一首目の歌は「死」を意識した歌ではないかもしれない。しかし置き忘れて取りに行けない夢の世界が、あの世とこの世を思わせる。私には、作者がタンポポがぼんやりと咲いているあの世から、この世を見ていてそこに置き忘れられた体温計があるように思える。二首目ははっきりと「命絶つたなら」と詠んだ哀しい歌だ。「コトリと」に静かに消えていこうとする思いがある。生まれた日と死ぬ日、人間は二つの日付を必ず持つのだとこの歌であらためて思う。

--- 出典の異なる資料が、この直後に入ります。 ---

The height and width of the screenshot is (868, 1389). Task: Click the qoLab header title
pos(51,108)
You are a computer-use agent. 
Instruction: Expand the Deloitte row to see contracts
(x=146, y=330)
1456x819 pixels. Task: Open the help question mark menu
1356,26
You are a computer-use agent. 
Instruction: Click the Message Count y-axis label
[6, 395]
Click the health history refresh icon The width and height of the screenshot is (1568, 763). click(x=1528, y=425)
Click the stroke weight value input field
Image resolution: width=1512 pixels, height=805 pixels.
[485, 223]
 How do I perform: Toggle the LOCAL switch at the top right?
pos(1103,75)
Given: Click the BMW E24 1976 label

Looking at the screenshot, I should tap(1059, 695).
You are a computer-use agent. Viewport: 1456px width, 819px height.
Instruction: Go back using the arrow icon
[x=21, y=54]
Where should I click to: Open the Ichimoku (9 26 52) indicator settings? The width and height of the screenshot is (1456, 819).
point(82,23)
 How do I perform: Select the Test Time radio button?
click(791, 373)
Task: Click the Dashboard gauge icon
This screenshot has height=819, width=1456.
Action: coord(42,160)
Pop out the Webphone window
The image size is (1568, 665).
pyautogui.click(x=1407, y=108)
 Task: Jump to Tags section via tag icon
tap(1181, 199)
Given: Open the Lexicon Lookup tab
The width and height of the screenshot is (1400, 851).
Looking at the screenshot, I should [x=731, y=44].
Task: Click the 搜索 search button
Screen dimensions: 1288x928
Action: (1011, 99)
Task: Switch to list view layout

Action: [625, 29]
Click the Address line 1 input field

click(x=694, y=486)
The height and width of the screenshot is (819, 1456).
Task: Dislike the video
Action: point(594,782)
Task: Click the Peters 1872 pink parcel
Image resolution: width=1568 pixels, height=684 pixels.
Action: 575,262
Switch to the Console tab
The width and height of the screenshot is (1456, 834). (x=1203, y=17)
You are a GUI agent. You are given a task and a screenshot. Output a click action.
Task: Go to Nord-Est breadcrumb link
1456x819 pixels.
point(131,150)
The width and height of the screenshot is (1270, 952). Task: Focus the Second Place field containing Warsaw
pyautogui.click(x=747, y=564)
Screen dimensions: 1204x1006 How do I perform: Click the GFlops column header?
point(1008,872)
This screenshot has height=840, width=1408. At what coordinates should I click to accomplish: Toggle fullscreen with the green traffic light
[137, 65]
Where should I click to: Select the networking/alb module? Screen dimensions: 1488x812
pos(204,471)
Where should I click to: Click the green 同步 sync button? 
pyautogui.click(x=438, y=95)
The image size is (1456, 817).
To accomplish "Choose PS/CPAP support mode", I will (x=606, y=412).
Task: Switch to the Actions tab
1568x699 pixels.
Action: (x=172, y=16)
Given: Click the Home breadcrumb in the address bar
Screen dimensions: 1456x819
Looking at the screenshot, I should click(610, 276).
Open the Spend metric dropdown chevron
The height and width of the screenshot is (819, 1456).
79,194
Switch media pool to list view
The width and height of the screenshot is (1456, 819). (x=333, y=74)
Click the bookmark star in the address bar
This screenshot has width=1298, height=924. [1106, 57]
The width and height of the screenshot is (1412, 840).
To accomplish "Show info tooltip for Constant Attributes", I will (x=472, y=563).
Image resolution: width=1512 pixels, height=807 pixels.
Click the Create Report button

三首目の歌はとても衝撃的だ。「後片付け」それは他人が来て遺体を片付けるということだ。そして遺体の片付けられたあとには生きている時間に使っていたホッチキスの小さな針が残っているだろうとリアルな現場を詠んでいる。作者の死であれば自分の死後のことをこんな風に冷静に考えていることがさらにこの歌を哀しくさせる。この歌を読んでいるうちに、死後の永井陽子の部屋に読む者が行っている気さえ起こるのだ。「ホチキスの針」という捨てられてしまいそうな小さな物を持ってきたところにも儚さを感じる。

 

冒頭の歌にもどりこれらの歌とあわせて考えると、自分が死ぬことや死後のことを考えたときに永井陽子の心の中には「物」がまず浮かんでいるのだろうかと思う。両親も亡くなり一人で生きていた永井を引きとめようとするもっと他のものはなかったのだろうか。冒頭の「ガラスの醤油差し」は愛用して食卓で使っていたものかもしれない。高価なものではなく、何気なく日常を支えてくれるものが家の中にはある。それにふっと永井は気づいたのだろう。

 

木のしづくこころのしづくしたしたと背骨をつたふこのさびしさは

あの世にて母が洗濯機をまはす音きこゆるよひとりベランダに立てば

 

一首目、背骨を冷たく伝う雫のような寂しさ、それでも生きなければならないぎりぎりの中にいる作者が見える。二首目、亡くなった母があの世でもいそいそと洗濯機をまわしている。その音は作者の心を安心させるような音だったかもしれない。人が生きて行くことを支えてくれるものは何なのだろうとあらためて考えさせられる。